Seren should give priority to Welsh universities to ensure that the best students are confident enough that they could get the best education in Wales.

But neither of them seem to be able to explain what a different approach would look like, other than acting as some sort of IAG mafia – talking down opportunities outside of Wales to promote the sunlit uplands of Bangor, Cardiff, Swansea or whatever.

And anyway – the Welsh Government denies that the Seren scheme encourages students to leave the country, arguing that 35.2 per cent of Seren learners who started university in 2023 had studied in Wales. Lord Murphy certainly isn’t happy with the idea:

We cannot deny opportunities for Welsh people to go to the best universities in the world… an introspective attitude is at the heart of the belief that we [as Welsh] cannot benefit from leaving Wales.

Maybe the real answer is about economic opportunities – and the way that they drive a desire amongst students and their families to “escape” wherever they’re from in the search of better ones.

Back in March the Commons’ Welsh Affairs Committee held an evidence session on the impact of population change in Wales, focusing on the economic impact of younger people leaving the nation – ONS data points to a 24 per cent increase in over 75s while the working age population is projected to increase by 5.6 per cent.

The session heard from GlobalWelsh’s Walter May and Ambition North Wales’ Robyn Lovelock and discussed how economic investment could seek to retain young people, particularly given average earnings lag behind the rest of the UK.

There’s no report yet – the work fell under the bus of the General Election.

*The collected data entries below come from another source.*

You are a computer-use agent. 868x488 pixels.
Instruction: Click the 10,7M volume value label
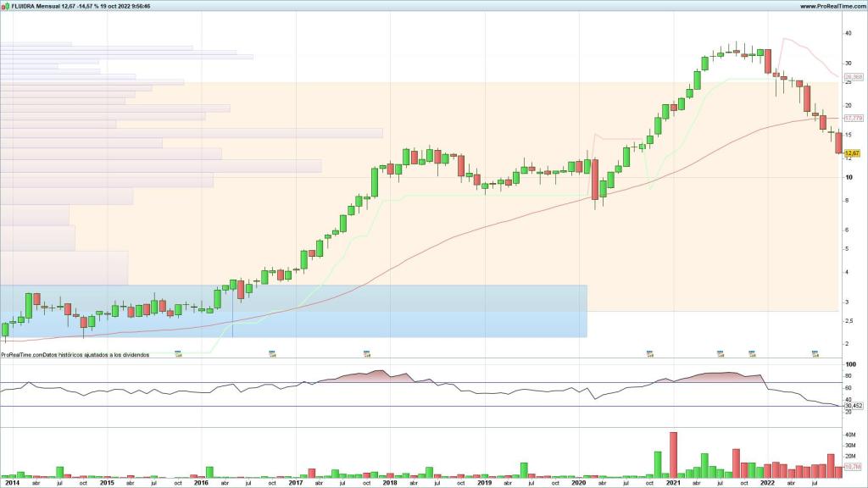(853, 467)
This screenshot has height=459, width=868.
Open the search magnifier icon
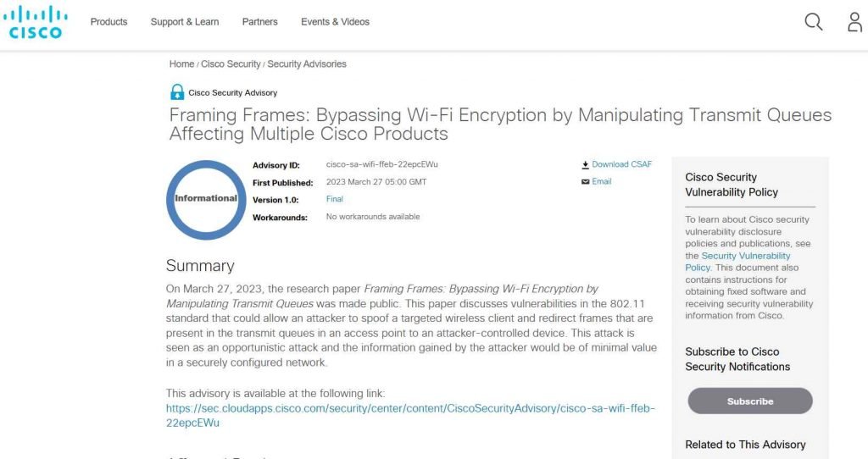813,22
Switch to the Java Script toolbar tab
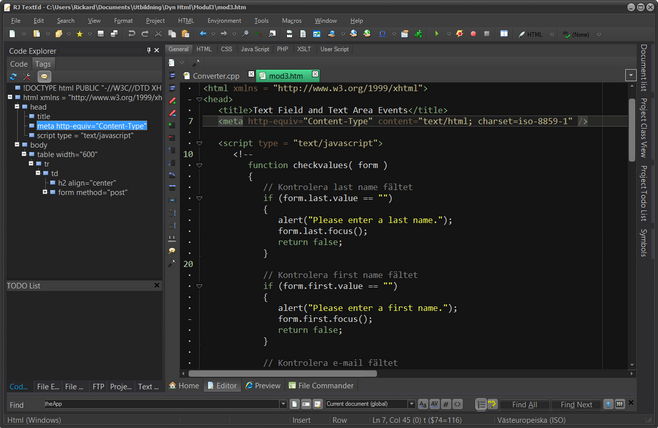Screen dimensions: 658x428 [x=254, y=48]
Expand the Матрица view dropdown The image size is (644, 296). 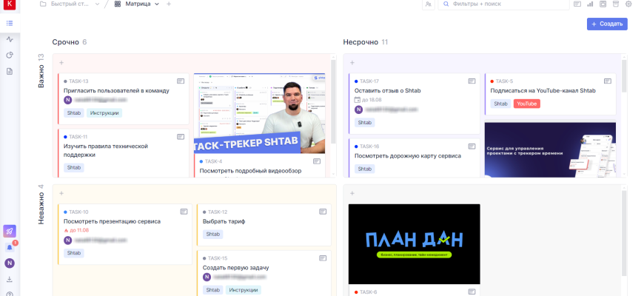[156, 4]
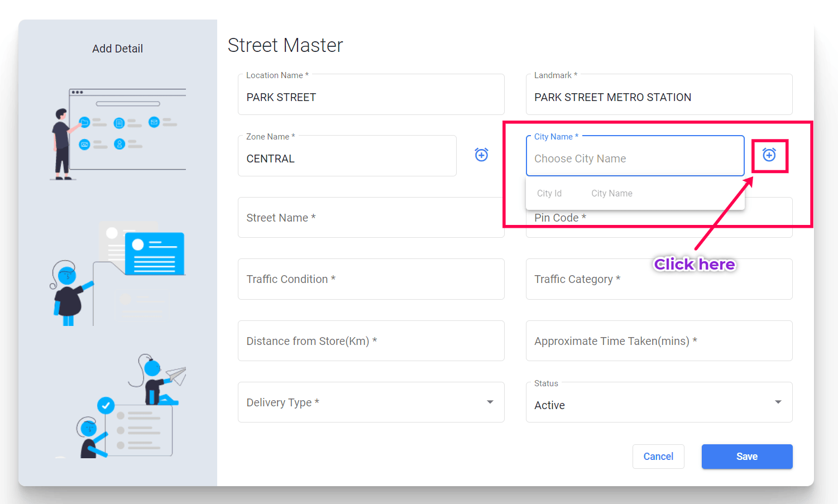Click the top sidebar illustration of browser window
This screenshot has width=838, height=504.
point(118,134)
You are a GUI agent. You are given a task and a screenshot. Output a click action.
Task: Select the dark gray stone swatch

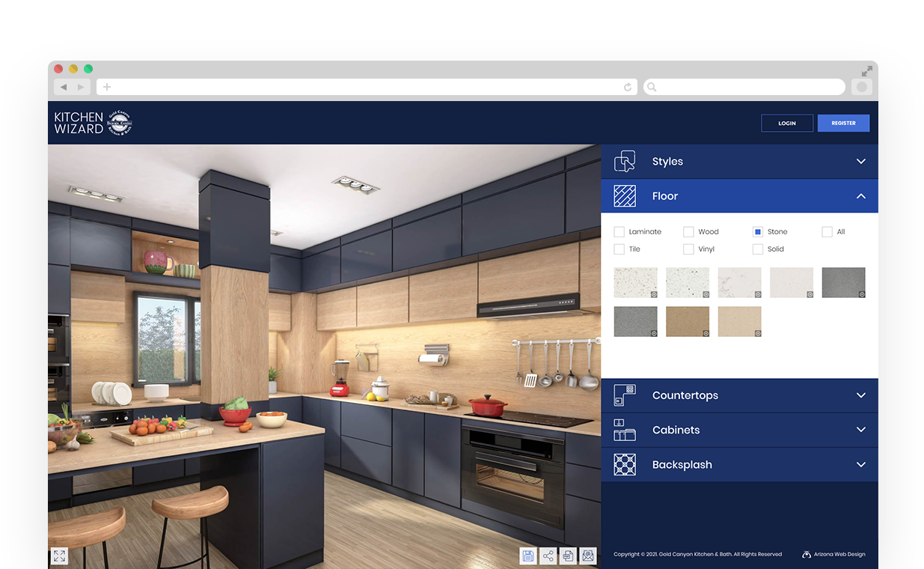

But even if the report gets completed when the Welsh Affairs Committee is re-formed, it’s unlikely it’ll be recommending anything close to that which Dyfodol i’r Iaith seems to want.

Because ultimately, while Dyfodol i’r Iaith might regard the half a billion as a “waste”, I’m pretty doubtful that students and their families see it in quite the same way.

One response to “Can Wales make its students stay or return?

  1. The arguments made by our colleague from TSD ae old ones as are the comments from Plaid Cymru as these were all grappled with as part of Diamond as I recall. I think the real issue in Wales comes from not enough young people wanting to go to university anymore (which has links to cost of living) and the lack of graduate placements/jobs that lead to a return on the student loans, whilst recognising not everyone goes to University for the same reasons.

    Another key factor is going to be the shrinking of Welsh HEIs over the next few academic years, the income base is shrinking and costs are rising, we are going to see huge reductions in both academic and professional support roles in my opinion.